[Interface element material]
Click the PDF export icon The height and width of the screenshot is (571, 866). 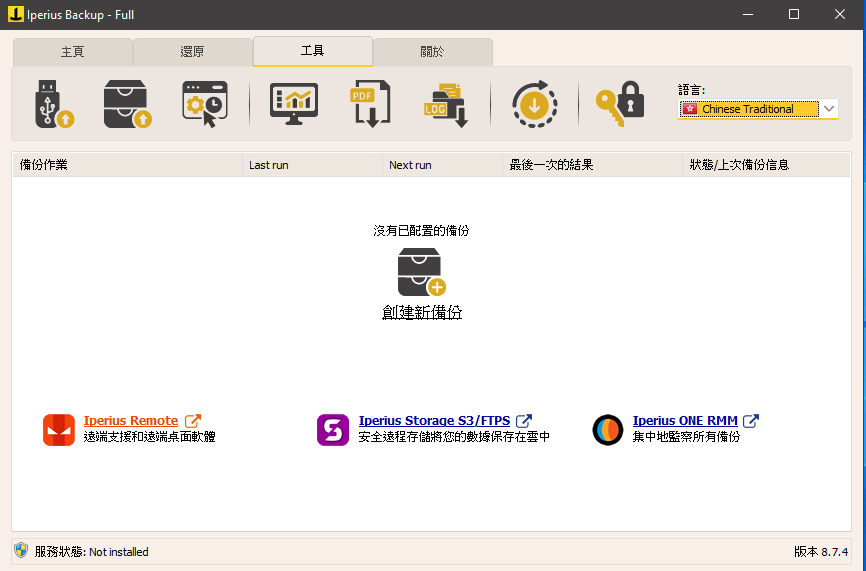[x=365, y=104]
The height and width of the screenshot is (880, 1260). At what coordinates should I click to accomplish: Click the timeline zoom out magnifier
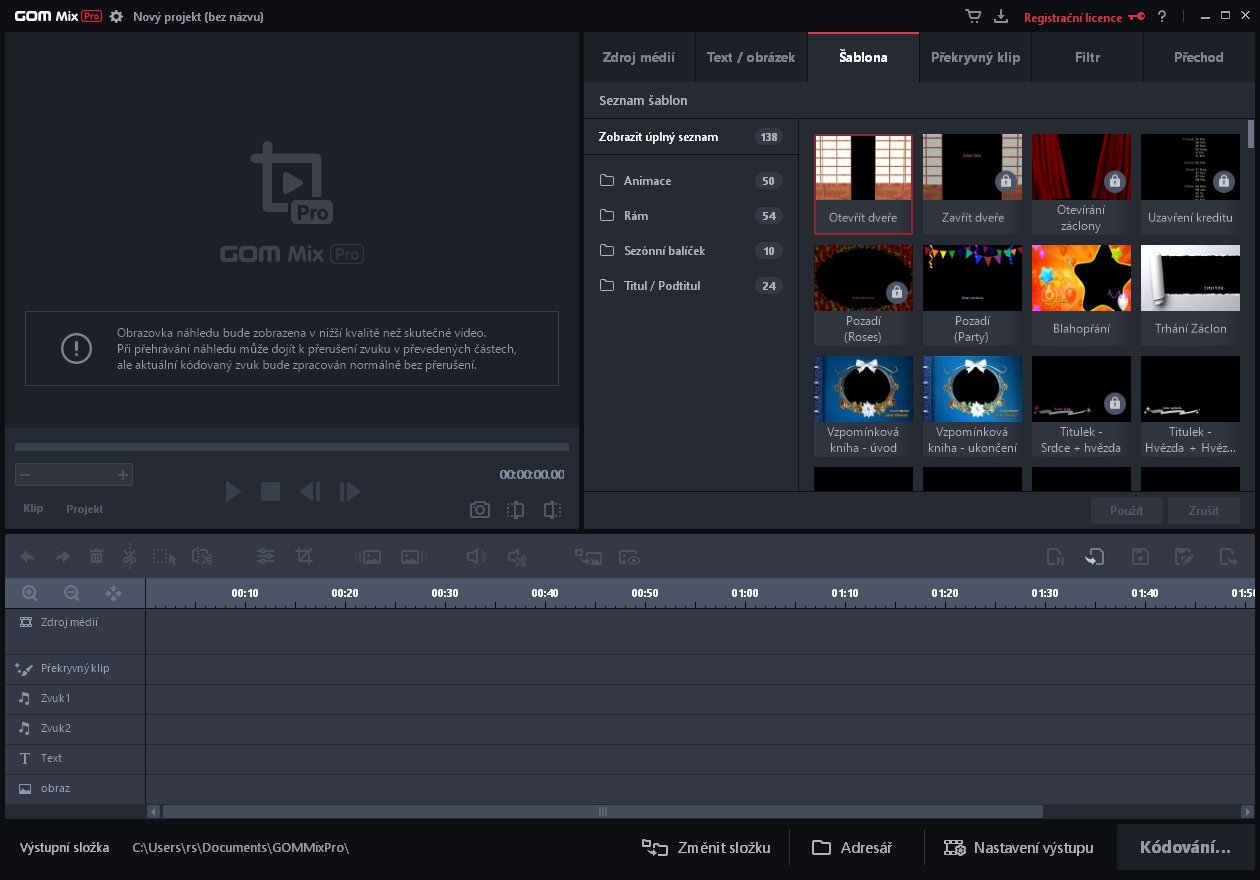(72, 593)
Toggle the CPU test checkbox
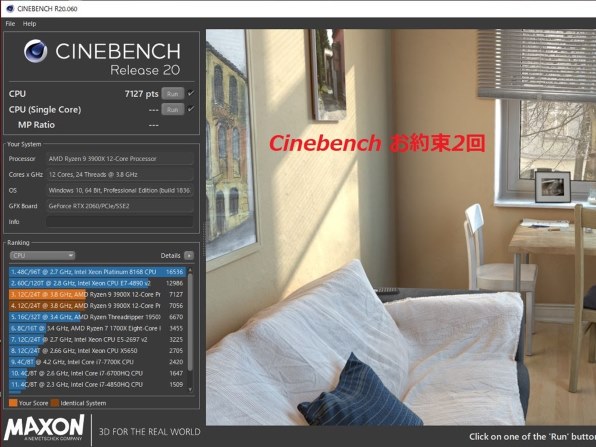Viewport: 596px width, 447px height. [191, 93]
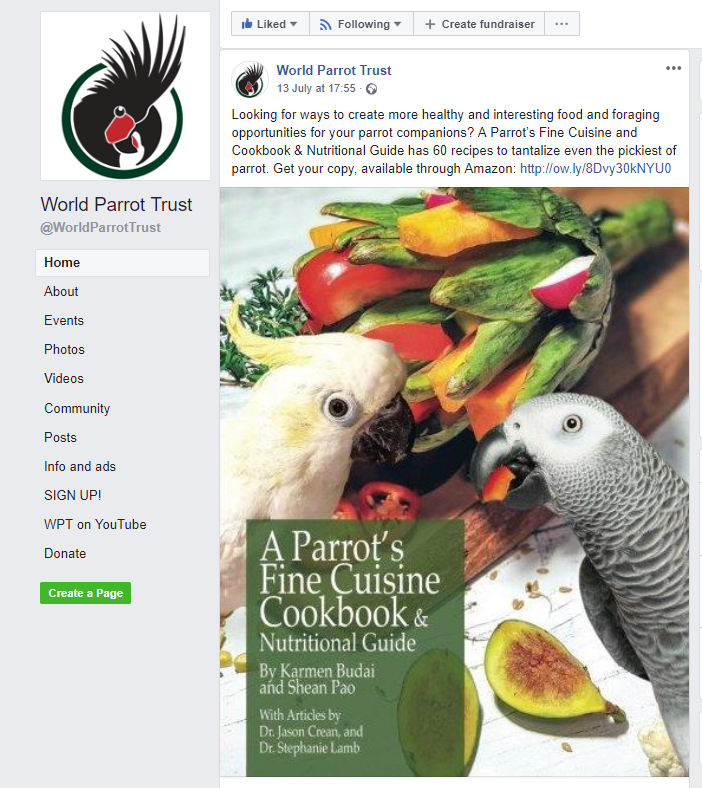
Task: Click the 13 July at 17:55 timestamp
Action: click(316, 88)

◆ PROBLEM DETAILS
Please output everything from the line containing "The height and width of the screenshot is (880, 1260)." down through the end of the material as a numbered list, leaving out blank lines and the pictures.

◆ FULL SOLUTION
1. The height and width of the screenshot is (880, 1260). At what coordinates should I click to accomplish: Click the timeline zoom out magnifier
2. (72, 593)
3. Toggle the CPU test checkbox
4. Viewport: 596px width, 447px height. [191, 93]
5. Task: Click the 13 July at 17:55 timestamp
6. Action: click(316, 88)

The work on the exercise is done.